● **PROBLEM REQUIREMENTS**
Report every line of the records below that contains the word "team", matching case exactly. Copy each such line in full.

++++ DATA FOR THIS TASK ++++

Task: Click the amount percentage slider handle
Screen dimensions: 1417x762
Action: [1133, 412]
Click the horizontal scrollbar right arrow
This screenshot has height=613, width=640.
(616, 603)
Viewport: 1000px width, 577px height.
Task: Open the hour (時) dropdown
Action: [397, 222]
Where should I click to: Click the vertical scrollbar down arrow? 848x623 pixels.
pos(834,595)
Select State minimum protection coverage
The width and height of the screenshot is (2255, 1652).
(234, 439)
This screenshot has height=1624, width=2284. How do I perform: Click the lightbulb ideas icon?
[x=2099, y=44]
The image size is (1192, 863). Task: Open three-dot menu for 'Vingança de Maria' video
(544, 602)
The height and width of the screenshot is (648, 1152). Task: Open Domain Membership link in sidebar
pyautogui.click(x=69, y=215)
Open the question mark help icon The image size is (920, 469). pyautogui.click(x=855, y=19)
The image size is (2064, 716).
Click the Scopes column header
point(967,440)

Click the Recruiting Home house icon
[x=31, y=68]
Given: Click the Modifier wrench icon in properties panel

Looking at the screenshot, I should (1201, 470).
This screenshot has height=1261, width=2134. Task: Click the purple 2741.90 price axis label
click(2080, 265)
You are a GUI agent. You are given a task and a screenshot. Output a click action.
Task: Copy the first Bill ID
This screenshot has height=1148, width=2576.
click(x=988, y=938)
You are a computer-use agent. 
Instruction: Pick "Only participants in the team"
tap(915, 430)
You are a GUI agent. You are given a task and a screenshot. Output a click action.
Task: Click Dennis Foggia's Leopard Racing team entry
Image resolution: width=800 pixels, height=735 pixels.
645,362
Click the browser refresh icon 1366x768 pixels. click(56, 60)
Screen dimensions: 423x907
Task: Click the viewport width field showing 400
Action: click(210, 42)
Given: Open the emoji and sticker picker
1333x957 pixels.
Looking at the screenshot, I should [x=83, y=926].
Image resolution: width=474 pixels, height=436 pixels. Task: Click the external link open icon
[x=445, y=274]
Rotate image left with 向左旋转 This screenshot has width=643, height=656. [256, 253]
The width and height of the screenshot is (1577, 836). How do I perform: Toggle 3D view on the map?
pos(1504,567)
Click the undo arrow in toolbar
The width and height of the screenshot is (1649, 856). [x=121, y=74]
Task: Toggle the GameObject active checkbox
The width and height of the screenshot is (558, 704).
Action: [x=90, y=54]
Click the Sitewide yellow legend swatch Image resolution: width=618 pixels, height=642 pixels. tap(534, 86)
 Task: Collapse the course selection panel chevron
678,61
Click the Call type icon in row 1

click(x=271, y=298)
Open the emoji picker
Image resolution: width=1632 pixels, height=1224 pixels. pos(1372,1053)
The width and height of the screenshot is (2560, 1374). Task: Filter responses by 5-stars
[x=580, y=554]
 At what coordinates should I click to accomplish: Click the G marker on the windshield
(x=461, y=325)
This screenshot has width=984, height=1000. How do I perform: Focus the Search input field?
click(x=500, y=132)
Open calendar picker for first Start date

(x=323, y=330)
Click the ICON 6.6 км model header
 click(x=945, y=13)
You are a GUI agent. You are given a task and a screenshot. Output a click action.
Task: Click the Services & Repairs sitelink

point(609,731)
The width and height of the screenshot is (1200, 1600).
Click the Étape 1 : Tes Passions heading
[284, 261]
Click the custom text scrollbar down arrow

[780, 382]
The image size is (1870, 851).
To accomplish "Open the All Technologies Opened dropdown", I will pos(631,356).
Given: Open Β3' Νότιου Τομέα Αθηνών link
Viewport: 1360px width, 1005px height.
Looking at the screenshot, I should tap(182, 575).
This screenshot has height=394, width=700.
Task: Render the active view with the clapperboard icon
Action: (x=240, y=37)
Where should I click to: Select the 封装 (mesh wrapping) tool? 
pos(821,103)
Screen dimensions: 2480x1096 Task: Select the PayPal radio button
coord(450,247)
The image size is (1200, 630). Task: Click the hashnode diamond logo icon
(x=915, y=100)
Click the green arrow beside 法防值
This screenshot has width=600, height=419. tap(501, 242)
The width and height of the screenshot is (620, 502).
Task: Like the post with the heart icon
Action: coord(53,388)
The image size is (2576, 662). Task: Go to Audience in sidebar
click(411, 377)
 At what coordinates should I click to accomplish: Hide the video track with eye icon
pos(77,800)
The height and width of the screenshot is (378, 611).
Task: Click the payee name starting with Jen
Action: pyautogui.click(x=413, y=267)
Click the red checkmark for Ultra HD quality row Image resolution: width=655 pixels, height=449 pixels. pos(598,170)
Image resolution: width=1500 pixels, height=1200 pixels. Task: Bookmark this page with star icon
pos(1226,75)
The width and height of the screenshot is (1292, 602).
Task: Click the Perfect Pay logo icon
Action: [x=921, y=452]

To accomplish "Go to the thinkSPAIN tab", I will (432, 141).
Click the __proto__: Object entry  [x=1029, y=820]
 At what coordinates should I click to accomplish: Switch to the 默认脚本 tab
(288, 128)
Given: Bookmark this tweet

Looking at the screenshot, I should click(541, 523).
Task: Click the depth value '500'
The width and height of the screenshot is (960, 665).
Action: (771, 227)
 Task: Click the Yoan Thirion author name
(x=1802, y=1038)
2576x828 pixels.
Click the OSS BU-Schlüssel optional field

++++

● **TASK RESPONSE**
Instruction: Pick "Only participants in the team"
Task: Click Dennis Foggia's Leopard Racing team entry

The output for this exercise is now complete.